La Lituanie, qui exerce actuellement la présidence de l’UE, avait appelé Moscou à « respecter le droit de choisir» des ex-républiques soviétiques. Le chef de la diplomatie lituanienne Linas Linkevičius avait même annoncé que les autorités du pays pourraient bloquer la circulation automobilière et ferroviaire entre la Russie et la région de Kaliningrad, enclave russe en Europe de l’Est, si Moscou ne « cessait la pression sur ses voisins. »

Pour l’instant, il ne s’agit pas d’un tel blocus. Toutefois, toujours d’après les sources diplomatiques de Bruxelles, interviewées par Kommersant, le conflit autour du partenariat oriental et les restrictions commerciales pourrait avoir un impact sur les autres aspects des relations entre la Russie et l’UE. « Dès que la Lituanie partage l’orientation de l’Ukraine vers l’Europe et les Pays-Bas lui reproche l’arrestation du navire Arctic Sunrise, Moscou réagit en instaurant des restrictions commerciale, mais cela ne se fait pas ainsi », a indiqué un des interlocuteurs du journal. « Cela donne aux sceptiques au sein de l’UE et, notamment, du Parlement européen des arguments supplémentaires contre la Russie ».

En raison d’une guerre commerciale russo-polonaise et du conflit politique avec la Lituanie, la Russie n’a pas réussi en 2007 d’établir rapidement un nouvel accord sur la coopération avec l’UE, et le document n’a pas toujours été adopté.
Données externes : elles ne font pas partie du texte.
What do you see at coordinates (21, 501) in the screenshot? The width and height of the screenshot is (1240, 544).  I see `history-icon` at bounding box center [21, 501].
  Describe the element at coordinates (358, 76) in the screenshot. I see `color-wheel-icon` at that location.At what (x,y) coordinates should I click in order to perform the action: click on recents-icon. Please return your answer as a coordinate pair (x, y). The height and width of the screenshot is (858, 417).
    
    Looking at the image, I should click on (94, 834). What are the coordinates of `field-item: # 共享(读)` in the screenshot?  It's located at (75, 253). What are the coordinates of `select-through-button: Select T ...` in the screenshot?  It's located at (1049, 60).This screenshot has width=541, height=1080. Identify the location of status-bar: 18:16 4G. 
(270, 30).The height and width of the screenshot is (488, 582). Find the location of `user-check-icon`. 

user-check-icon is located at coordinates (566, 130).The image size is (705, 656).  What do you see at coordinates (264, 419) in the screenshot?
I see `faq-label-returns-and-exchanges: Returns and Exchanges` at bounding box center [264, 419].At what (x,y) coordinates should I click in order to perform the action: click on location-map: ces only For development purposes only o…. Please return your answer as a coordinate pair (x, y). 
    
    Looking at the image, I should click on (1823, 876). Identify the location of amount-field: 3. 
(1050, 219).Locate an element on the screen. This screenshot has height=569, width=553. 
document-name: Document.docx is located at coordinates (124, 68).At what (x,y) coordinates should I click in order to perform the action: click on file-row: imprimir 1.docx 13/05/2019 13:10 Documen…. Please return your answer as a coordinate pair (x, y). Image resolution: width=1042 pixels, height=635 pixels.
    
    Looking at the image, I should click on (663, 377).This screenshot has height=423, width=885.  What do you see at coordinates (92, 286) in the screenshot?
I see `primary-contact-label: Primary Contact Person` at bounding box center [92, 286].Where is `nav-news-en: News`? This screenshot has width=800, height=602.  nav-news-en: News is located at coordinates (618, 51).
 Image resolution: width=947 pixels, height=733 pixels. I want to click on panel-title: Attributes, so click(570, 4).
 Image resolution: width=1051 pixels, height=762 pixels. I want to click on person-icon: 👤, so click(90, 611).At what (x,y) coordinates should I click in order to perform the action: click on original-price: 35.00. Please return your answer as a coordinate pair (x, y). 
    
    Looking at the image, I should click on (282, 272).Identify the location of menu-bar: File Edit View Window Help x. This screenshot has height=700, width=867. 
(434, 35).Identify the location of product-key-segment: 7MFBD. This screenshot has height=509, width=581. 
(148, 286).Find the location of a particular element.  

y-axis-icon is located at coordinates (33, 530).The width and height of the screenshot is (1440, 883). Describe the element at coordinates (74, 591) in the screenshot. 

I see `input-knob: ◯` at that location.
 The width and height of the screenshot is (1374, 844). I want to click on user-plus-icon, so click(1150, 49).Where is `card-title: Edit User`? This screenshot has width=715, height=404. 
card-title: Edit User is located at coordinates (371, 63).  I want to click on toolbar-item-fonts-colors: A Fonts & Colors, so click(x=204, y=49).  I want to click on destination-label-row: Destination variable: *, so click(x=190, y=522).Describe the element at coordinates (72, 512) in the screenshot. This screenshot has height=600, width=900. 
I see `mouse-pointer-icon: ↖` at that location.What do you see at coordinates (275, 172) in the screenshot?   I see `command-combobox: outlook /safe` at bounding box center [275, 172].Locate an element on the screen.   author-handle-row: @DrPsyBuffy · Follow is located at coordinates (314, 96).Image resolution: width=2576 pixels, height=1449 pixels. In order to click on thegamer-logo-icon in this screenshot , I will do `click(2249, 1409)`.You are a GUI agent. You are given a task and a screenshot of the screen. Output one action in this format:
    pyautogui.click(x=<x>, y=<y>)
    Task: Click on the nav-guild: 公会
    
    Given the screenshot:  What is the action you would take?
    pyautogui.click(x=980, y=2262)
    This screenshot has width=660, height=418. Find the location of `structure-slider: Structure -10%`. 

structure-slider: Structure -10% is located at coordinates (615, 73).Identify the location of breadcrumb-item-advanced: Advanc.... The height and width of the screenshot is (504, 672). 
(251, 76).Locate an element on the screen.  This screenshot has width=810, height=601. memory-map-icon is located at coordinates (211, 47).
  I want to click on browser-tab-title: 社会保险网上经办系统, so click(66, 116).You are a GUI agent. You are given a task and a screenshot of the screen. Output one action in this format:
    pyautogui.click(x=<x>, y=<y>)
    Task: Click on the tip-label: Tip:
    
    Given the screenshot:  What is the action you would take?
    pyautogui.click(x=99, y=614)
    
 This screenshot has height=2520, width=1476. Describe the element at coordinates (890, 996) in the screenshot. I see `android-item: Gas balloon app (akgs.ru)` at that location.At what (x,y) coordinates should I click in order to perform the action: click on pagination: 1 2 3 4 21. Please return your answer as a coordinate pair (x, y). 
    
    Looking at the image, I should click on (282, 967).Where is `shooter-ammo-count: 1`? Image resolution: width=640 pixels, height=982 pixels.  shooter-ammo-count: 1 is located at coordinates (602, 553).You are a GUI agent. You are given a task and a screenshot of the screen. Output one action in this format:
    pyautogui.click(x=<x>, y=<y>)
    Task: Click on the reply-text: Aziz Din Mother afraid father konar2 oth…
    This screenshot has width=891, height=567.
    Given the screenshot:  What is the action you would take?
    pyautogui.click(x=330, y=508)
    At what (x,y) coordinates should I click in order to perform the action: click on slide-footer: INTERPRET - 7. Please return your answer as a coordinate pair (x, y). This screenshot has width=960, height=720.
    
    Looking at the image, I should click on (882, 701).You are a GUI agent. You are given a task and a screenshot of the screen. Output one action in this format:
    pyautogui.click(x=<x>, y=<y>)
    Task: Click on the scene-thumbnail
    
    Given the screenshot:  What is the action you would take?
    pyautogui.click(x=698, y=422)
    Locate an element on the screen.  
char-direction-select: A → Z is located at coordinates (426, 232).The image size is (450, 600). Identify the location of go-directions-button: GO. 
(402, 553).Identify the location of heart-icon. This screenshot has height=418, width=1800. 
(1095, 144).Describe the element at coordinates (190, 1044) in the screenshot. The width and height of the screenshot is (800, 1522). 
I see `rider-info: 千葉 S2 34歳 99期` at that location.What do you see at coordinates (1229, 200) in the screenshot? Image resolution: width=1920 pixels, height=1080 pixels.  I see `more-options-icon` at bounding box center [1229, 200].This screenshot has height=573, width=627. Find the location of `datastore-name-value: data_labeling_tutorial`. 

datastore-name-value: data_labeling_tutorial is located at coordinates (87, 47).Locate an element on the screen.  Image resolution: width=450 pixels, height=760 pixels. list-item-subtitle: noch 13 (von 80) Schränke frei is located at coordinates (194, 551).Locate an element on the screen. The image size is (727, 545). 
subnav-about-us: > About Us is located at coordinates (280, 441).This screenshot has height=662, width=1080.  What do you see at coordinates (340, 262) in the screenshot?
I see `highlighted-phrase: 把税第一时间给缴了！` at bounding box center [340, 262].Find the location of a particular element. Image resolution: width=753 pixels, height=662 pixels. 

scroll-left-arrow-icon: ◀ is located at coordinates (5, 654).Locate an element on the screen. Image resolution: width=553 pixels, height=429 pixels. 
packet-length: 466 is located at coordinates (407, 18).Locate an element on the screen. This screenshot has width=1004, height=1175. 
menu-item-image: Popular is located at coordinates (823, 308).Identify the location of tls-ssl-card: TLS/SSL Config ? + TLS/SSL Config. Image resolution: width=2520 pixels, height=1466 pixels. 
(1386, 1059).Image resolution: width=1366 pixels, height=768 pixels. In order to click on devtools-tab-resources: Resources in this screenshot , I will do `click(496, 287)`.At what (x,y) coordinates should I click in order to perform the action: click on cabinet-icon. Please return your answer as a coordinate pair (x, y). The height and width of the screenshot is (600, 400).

Maintenant, c’est le dialogue sur les visas qui est menacé. Les diplomates russes espéraient auparavant de signer un accord avec Bruxelles sur la facilitation des visas en juin dernier, mais n’ont pas réussi à le faire et voulaient donc éliminer les différences pour parvenir à le conclure au sommet Russie-UE prévu décembre. Désormais, la Russie a diminué ses chances d’une percée.

Cependant, le communiqué du FTS montre que Moscou pourrait encore résoudre le conflit avant le sommet.